■ WHAT TO DO ■
Rewrite the material from its first line through the line containing "Action: [x=402, y=36]", replacing "Display Settings" with "Sound Settings" and leaving everything else unchanged. Omit the pictures from your answer.

Start of TASK MATERIAL

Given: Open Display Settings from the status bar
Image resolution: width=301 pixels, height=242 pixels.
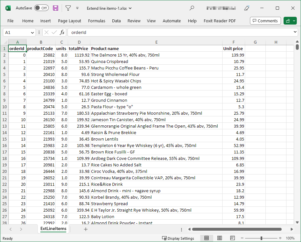Looking at the screenshot, I should tap(178, 238).
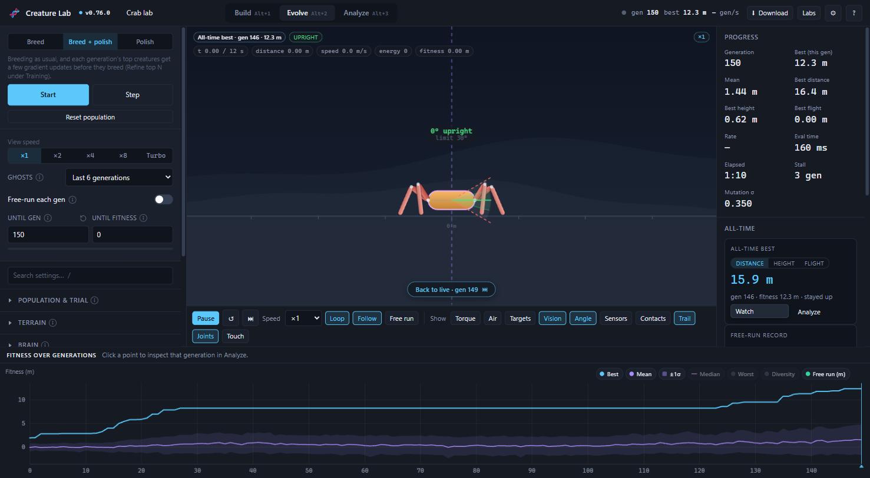Expand the Terrain settings section

(x=90, y=323)
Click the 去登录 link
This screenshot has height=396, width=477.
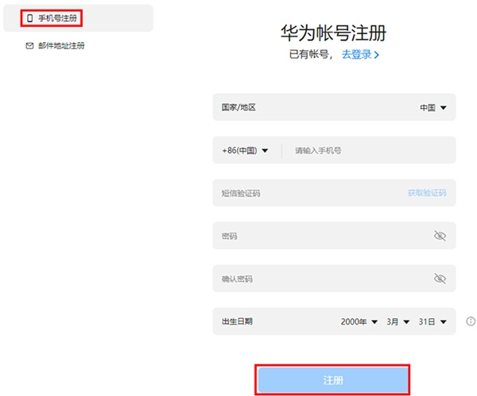click(356, 55)
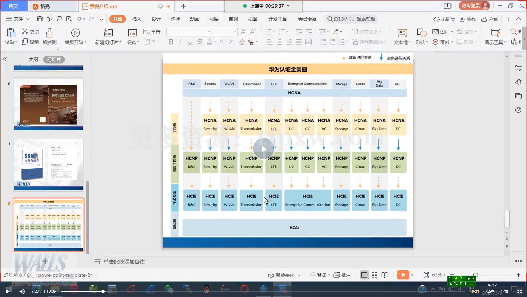Screen dimensions: 527x297
Task: Open the 文本框 text box tool
Action: [x=402, y=36]
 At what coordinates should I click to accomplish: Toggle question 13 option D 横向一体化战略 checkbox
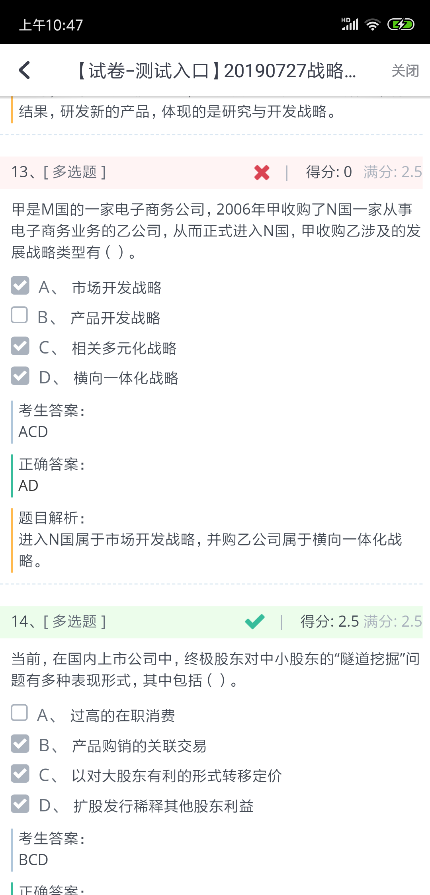tap(20, 376)
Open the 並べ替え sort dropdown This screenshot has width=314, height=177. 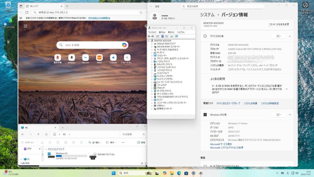tap(94, 142)
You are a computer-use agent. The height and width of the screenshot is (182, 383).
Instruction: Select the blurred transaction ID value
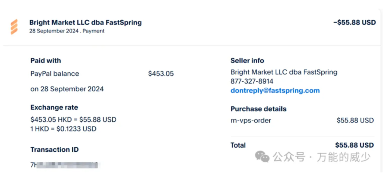point(64,165)
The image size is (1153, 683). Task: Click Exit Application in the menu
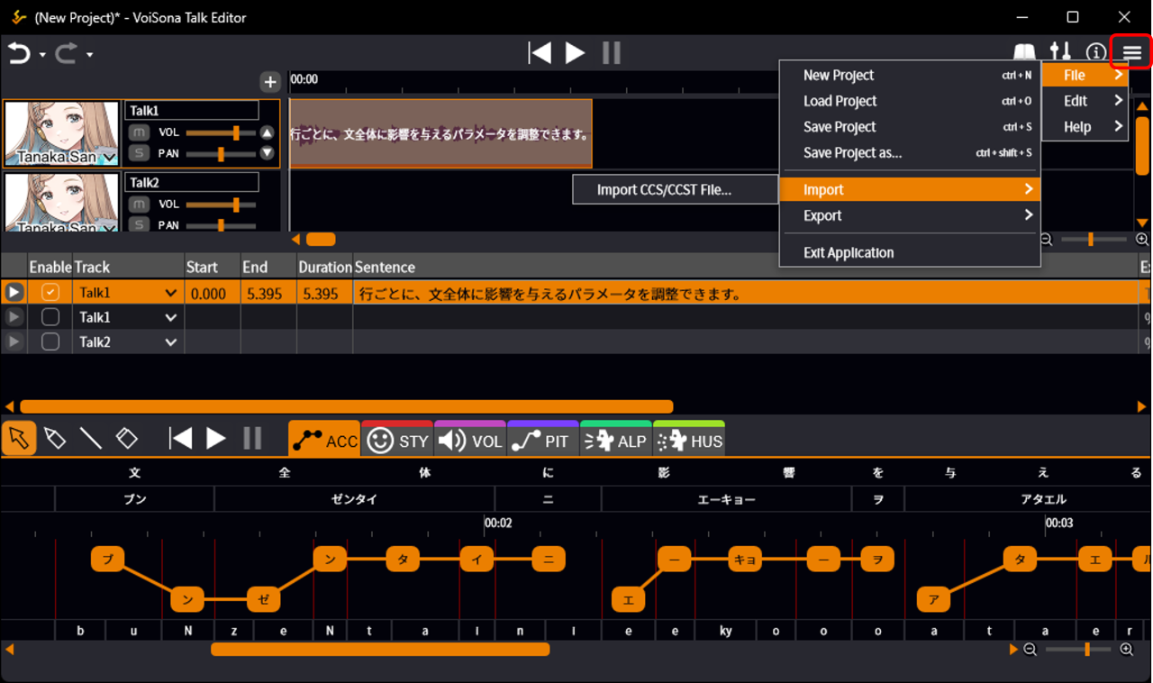point(849,252)
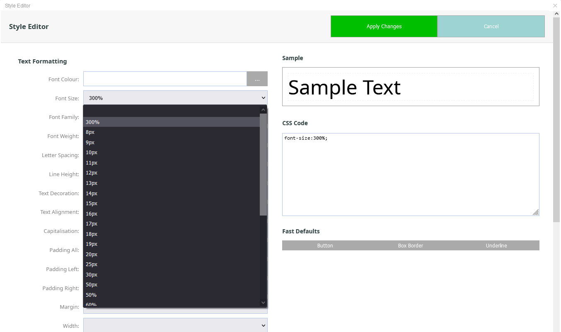This screenshot has width=561, height=332.
Task: Apply the Box Border fast default
Action: click(x=410, y=245)
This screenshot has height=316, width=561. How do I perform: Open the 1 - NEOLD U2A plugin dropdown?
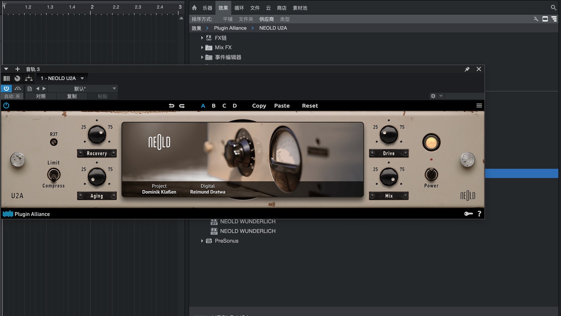coord(62,78)
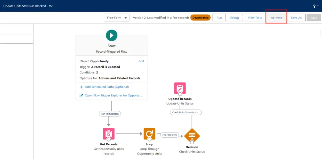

End of TASK MATERIAL

■ SOLUTION ■
Given: Open Sound Settings from the status bar
Image resolution: width=301 pixels, height=242 pixels.
Looking at the screenshot, I should tap(178, 238).
Expand the Terrain settings section

(x=90, y=323)
Click the 去登录 link
This screenshot has height=396, width=477.
click(356, 55)
Screen dimensions: 527x297
Task: Open the 文本框 text box tool
Action: [x=402, y=36]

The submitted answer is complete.